Stole this from the Commical because the writer really states the issue facing our dumbing down of the society

Marjorie Smith: Anti-intellectualism a threat to social fabric
Posted: Tuesday, March 20, 2012 11:14 am
If someone asked you to name Montana’s most important problem, what would you say? My first response when I was asked the other day was education. And then I puzzled over that answer.
Judging by test scores and graduation rates, Montana does a better job on education than many states in this nation. Yet there are nagging concerns. While Bozeman provides its children one of the best educations in the state, and Bozeman voters regularly demonstrate the priority they place on schools with support of bond issues, Montana as a state has not been so supportive recently. Facing a legislative session next year, to be conducted by many legislators yet to be elected this fall, it’s hard to feel entirely confident although perhaps Bozeman’s pro-education stance can be spread statewide as our school superintendent leaves us to work for education on a statewide basis.
Just this week in Washington, D.C., college students delivered more than 130,000 letters to congressional leaders asking them to stop the interest rates on federally subsidized Stafford student loans from increasing from 3.4 to 6.8 percent, due to happen this summer if Congress doesn’t do something about it. Budget hawks warn that keeping interest rates low could cost the federal treasury as much as $6 billion. Supporters of education argue the problem arises from treating higher education as a personal commodity rather than a public good.

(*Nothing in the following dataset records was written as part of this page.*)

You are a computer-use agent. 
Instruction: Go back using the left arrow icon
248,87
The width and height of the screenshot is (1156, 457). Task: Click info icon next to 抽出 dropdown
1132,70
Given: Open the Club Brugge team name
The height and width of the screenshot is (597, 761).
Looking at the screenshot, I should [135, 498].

At least one Republican presidential candidate certainly takes that view. Rick Santorum’s accusation that President Obama is a snob for wanting everyone to aspire to higher education completely ignores the fact that having an educated populace benefits our society as a whole.

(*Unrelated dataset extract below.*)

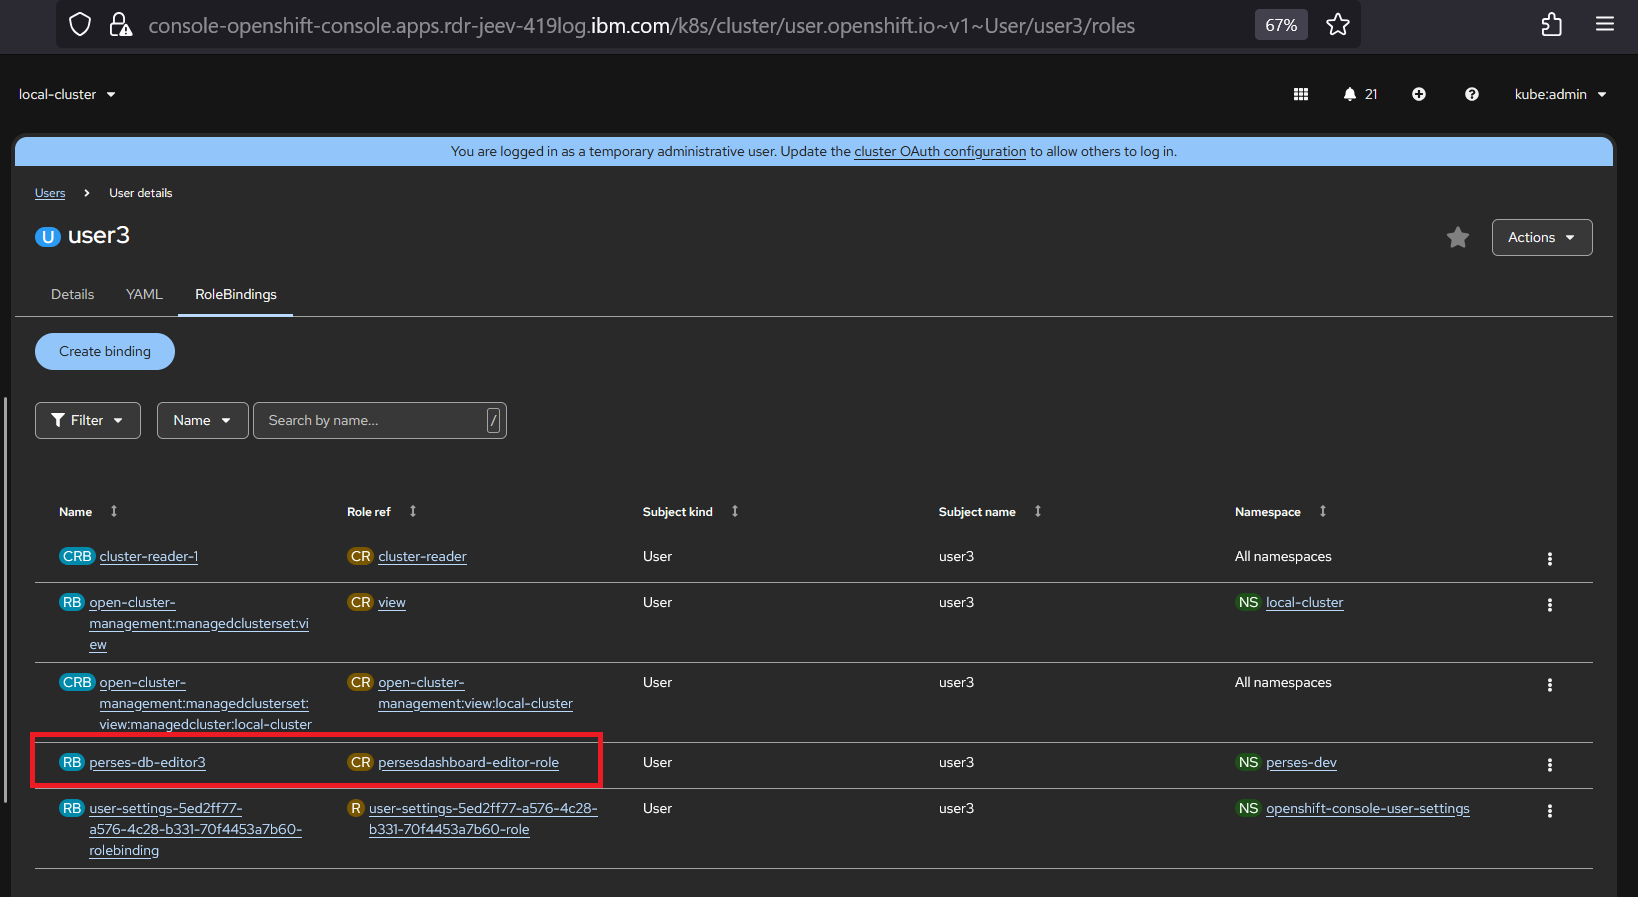Focus the Search by name field
The height and width of the screenshot is (897, 1638).
370,420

Thinking back to horrors like China’s Cultural Revolution, which forced the most highly educated to labor in the fields, resonates for some of us as Santorum’s anti-intellectualism rears its head in the public square. Perhaps that’s what led to my response to the “most important problem” question. I heard the same thing privately a few months ago when someone I know grumbled to his friend that while his wife’s relatives were really smart, they needed to realize that it wasn’t the educated people who built this country.

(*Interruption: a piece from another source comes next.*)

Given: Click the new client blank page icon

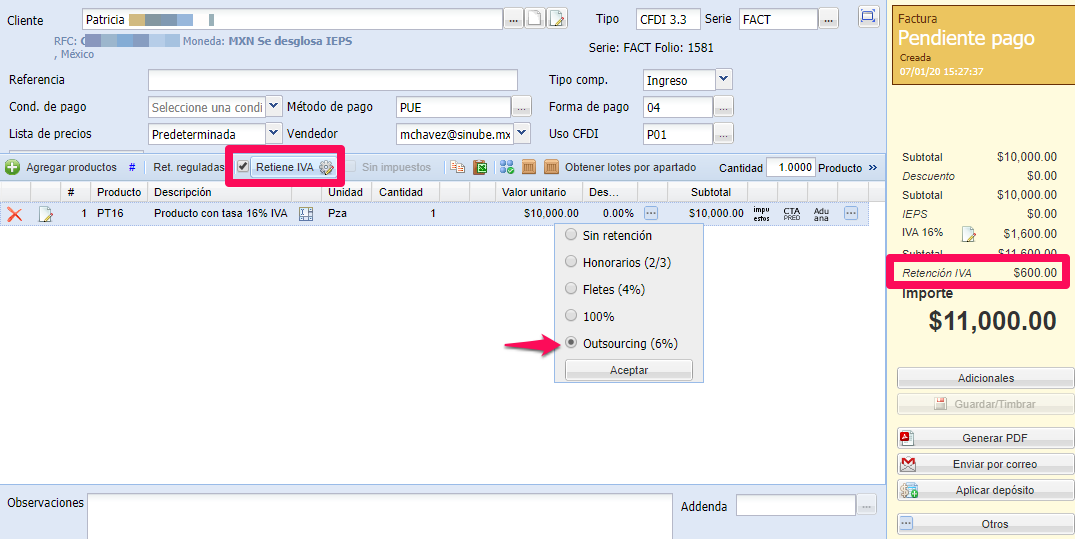Looking at the screenshot, I should (x=537, y=19).
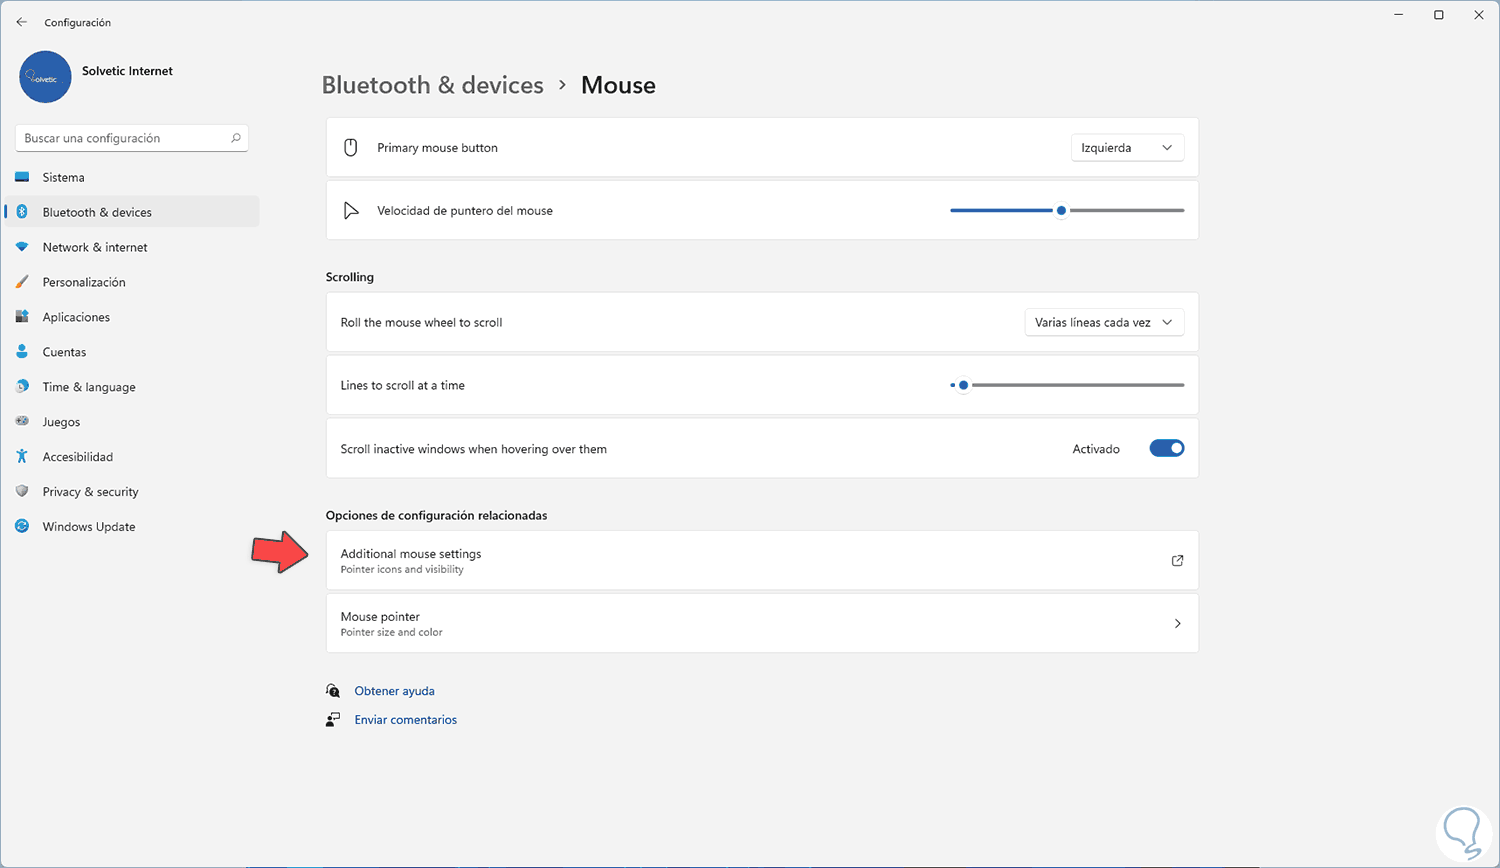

From what I know of this man’s life, I think he used the word “built” literally, as in built the railroads and cut the timber to make the railroad ties. He’s probably right that not many of those builders had college degrees, and I don’t think he’d be impressed if I said, “What about the engineers who laid out the railroads?” I suspect he thinks he, with his GED, could have done it himself by scuffing his heel in the dirt and telling his crew, “Let’s build it here.” The way he sees it, he’s done just fine, he owns his home, pays his bills, and he didn’t need some high falutin’ college degree. So why would anyone else?
But what’s Rick Santorum’s excuse? He has one more college degree than Barack Obama, but apparently considers aspirations to make higher education more widely available in this country to be elitist.
Of course, the point is that without a well-educated populace, we can’t hope to compete and succeed in this rapidly changing world, either as a state or as a nation. And while Montana does pretty well educating it kids, that guy over there – the one complaining about his wife’s over-educated family – is a product of Montana’s education systems, a half century ago. Let’s hope he’s not a harbinger of our future.
Marjorie Smith is a Bozeman writer, editor and former member of U.S. Foreign Service. She can be reached at
© 2012 The Bozeman Daily Chronicle. All rights reserved. This material may not be published, broadcast, rewritten or redistributed.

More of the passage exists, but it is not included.